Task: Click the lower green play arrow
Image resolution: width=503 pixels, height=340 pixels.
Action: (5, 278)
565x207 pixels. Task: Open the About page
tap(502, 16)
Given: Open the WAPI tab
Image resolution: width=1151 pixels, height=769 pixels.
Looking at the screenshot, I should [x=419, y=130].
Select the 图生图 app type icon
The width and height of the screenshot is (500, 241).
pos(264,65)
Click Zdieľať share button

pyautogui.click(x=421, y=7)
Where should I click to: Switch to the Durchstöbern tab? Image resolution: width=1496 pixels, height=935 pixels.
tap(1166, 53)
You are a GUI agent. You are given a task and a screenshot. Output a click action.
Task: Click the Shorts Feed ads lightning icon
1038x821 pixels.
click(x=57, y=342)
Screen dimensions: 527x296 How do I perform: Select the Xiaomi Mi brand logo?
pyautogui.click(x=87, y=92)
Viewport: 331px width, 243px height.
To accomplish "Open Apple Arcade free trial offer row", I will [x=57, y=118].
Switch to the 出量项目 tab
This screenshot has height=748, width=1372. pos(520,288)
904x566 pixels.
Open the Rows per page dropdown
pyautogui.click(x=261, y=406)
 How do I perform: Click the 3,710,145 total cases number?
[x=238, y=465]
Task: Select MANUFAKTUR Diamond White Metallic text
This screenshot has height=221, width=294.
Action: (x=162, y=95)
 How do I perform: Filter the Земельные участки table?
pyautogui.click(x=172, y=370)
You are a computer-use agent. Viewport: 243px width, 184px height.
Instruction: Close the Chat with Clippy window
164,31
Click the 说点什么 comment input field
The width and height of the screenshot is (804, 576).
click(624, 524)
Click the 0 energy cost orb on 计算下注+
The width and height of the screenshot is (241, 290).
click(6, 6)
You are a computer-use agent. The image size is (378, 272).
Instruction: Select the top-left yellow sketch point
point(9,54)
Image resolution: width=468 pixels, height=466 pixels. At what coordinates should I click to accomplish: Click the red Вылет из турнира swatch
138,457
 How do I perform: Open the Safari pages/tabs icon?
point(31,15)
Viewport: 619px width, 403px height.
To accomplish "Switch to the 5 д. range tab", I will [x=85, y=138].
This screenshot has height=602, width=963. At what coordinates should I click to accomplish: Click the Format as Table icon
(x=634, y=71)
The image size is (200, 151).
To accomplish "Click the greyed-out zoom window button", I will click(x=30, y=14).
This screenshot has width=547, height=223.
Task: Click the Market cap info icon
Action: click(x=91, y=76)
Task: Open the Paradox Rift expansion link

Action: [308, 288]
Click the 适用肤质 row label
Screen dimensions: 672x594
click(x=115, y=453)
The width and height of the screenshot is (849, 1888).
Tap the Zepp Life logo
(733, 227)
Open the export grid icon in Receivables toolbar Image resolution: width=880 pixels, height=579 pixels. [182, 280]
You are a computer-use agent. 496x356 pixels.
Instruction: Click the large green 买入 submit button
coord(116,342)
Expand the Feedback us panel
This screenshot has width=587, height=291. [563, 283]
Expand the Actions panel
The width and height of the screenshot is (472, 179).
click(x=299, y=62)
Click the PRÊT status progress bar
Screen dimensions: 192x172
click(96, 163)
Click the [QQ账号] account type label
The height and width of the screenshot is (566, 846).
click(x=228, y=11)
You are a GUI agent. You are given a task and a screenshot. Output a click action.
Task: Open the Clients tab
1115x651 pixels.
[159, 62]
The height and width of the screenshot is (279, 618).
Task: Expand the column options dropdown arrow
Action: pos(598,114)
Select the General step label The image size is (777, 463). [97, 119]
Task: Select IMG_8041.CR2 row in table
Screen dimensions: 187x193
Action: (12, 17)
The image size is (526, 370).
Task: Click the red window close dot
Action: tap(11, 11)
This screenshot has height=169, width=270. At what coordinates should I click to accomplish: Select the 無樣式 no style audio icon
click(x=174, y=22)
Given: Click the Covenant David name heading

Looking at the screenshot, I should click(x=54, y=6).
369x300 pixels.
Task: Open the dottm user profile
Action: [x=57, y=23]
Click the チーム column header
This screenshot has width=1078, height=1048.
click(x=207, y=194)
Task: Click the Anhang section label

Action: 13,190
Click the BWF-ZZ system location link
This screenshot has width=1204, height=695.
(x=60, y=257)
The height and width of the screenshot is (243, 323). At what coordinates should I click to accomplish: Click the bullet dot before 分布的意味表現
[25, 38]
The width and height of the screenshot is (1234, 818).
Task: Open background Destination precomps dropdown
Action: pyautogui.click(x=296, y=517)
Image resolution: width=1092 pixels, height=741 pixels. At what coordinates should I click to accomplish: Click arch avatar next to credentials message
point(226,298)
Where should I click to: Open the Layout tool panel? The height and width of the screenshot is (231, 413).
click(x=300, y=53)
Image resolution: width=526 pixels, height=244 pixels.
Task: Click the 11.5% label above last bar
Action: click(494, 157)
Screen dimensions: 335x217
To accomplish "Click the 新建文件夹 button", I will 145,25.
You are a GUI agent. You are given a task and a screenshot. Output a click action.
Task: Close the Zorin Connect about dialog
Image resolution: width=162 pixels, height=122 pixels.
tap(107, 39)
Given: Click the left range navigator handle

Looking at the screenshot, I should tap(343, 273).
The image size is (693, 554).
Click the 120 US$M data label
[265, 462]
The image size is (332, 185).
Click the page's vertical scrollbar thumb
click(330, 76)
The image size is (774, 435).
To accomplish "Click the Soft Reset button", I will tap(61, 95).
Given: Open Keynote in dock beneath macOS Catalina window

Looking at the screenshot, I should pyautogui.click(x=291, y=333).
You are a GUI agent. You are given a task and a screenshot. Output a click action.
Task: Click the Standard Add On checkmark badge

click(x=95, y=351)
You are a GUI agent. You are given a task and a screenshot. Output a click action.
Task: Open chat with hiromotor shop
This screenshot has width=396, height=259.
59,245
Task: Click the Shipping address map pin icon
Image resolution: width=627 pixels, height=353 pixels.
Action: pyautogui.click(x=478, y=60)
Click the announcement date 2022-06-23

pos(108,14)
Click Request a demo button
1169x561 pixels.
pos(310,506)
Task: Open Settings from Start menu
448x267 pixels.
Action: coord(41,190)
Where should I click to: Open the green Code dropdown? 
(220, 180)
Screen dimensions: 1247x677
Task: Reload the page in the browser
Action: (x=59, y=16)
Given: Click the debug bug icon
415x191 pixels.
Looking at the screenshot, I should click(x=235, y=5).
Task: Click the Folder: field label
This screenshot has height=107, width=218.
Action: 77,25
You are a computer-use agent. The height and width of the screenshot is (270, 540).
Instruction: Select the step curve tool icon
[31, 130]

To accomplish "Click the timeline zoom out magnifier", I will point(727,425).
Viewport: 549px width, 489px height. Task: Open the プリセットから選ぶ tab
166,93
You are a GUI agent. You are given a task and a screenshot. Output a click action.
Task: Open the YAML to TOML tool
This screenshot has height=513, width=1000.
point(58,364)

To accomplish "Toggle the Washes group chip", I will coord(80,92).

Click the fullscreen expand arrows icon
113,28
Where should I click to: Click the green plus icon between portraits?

==============================

» PROBLEM STATEMENT: Copy out every line of the data in which the word "computer" is found.

» ANSWER BELOW:
You are a computer-use agent. Viewport: 243px width, 184px height.
You are a computer-use agent. The image size is (378, 272).
You are a computer-use agent. 496x356 pixels.
You are a computer-use agent. The height and width of the screenshot is (270, 540).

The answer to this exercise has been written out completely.